‘I have a dream that one day this nation will rise up and live out the true meaning of its creed: “We hold these truths to be self-evident: that all men are created equal.”’
There are very few events, ideas or people that ‘Left’ and ‘Right’ can agree on. The legacy of the French Revolution? Disputed between those who saw the insurrections in late 18th Century France as a democratic mass movement or an upheaval of the Mob. Edward Snowden and the revealing of US State secrets? Either the actions of a traitor threatening the security of the United States or a whistleblower exposing wrongdoing that would otherwise have been covered up. The legacy of the Post-WW2 economic consensus; is it a testament to civilised values or the ideological cause of market turbulence today? But there is one figure, specifically making one speech, that most from both sides of the political spectrum can coalesce on; the ‘I have a Dream’ speech by Martin Luther King, which happened fifty years ago this month.

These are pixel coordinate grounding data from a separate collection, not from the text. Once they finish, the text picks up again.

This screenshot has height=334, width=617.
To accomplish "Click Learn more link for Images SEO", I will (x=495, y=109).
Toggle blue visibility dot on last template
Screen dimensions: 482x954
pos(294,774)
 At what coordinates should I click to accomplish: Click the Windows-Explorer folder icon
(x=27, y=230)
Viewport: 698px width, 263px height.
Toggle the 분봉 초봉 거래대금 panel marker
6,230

Stand on the Lincoln Memorial and you can feel how powerful the ‘Dream’ speech must have been. It speaks to fundamentals – and asks us to dream of a society where harmony, not conflict, can be the natural order in the World. If ‘mixed’ marriage is still exceptional in some areas in the US now, it was highly unusual in the 1960s and for those ‘mixed-race’ couples then, very dangerous south of the Mason-Dixon line. The idea of a Black President in the lifetime of those attending the 1963 Rally would have seemed unlikely; marching for equal rights could end with a billy-club to the head or in the most extreme and appalling instances, a lynching. America has changed radically since these times but there are still enormous unfinished economic and social issues to be resolved. ‘Left’ and ‘Right’ may be moved by Dr King’s speech but they have disagreed and will always disagree about how to reach his goal of economic justice for all. For millions of American citizens, that ‘dream’ seems as far away now as it was in 1963.

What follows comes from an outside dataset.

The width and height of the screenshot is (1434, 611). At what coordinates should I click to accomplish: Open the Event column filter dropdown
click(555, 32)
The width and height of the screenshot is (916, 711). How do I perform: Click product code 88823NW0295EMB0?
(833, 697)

Obama’s Test on Road to Damascus
Barack Obama is facing several crucial foreign policy tests, and, in his own words used to devastating effect against John McCain in 2008, all at the same time. Syria is a bloody mess, while Obama’s thoughts and advice on Egypt offer little comfort either – does he withdraw military aid, calling it the coup that it is and would this only make things ‘worse’? The cynical/realist view is to let the dust settle and deal with the ‘winners’ in both countries once they’ve killed their ways to victory. This camp decries the ‘interventionists’ as the ‘do something’ brigade, as in a war atrocity has been committed, something must be done, regardless of the long term consequences. But there is the machinery to take on human rights abuses and bring war criminals to justice – the United Nations must be used as honest broker in conflicts, encouraging negotiation and sanctions where possible and supporting military action where all else fails. Already a disappointment to many on the domestic US Left, Obama runs the risk of being trapped by foreign policy events beyond his control and becoming that self-fulfilling epithet, the ‘lame duck’, less than a year after his 2012 election victory. The way he deals with the chemical weapons issue in Syria is the key as to how he is viewed over the coming months; does he ‘go it alone’ with the usual British support or can he somehow get the Russians and Chinese to come on board to oppose a regime that appears to use chemical weapons on its own people?
Summer’s Labour Pangs
Yet again, a whispering campaign has turned into an attempted media putsch to force Ed Miliband out of the Labour leadership. Newspaper articles by Blairite malcontents, John Prescott putting his foot in it and general ‘Silly Season’ mischief-making has meant that Miliband’s role is again under question (but probably not under immediate threat). Yes, Labour should be streaks ahead in the polls, and they’re not but they are ahead. Yes, Ed Miliband should be scoring points off Cameron and he seems strangely becalmed; but the Tory Leader is vulnerable at the Dispatch Box and the new Parliamentary Term offers Miliband ample opportunities. Now is not the time for Labour to change course with a new leader. Miliband has flaws and has made tactical and strategic errors since taking the reins almost three years ago (in the case of his handling of the Unite dispute, some grievous ones). However the Party is a million miles from ‘Brown’ territory, and is far removed from the malaise and despair of the 2008-10 period. There is no Julia Gilard for Kevin Rudd (or vice-versa) option of a quick ditch-and-replace. A Labour majority won’t be easy ‘ask’, it rarely is. There have been unlikely Prime Ministers before; perhaps David Blunkett’s Attlee comparison shouldn’t be dismissed out of hand. Miliband is still the favourite to boot Cameron out of Downing Street in less than two years from now.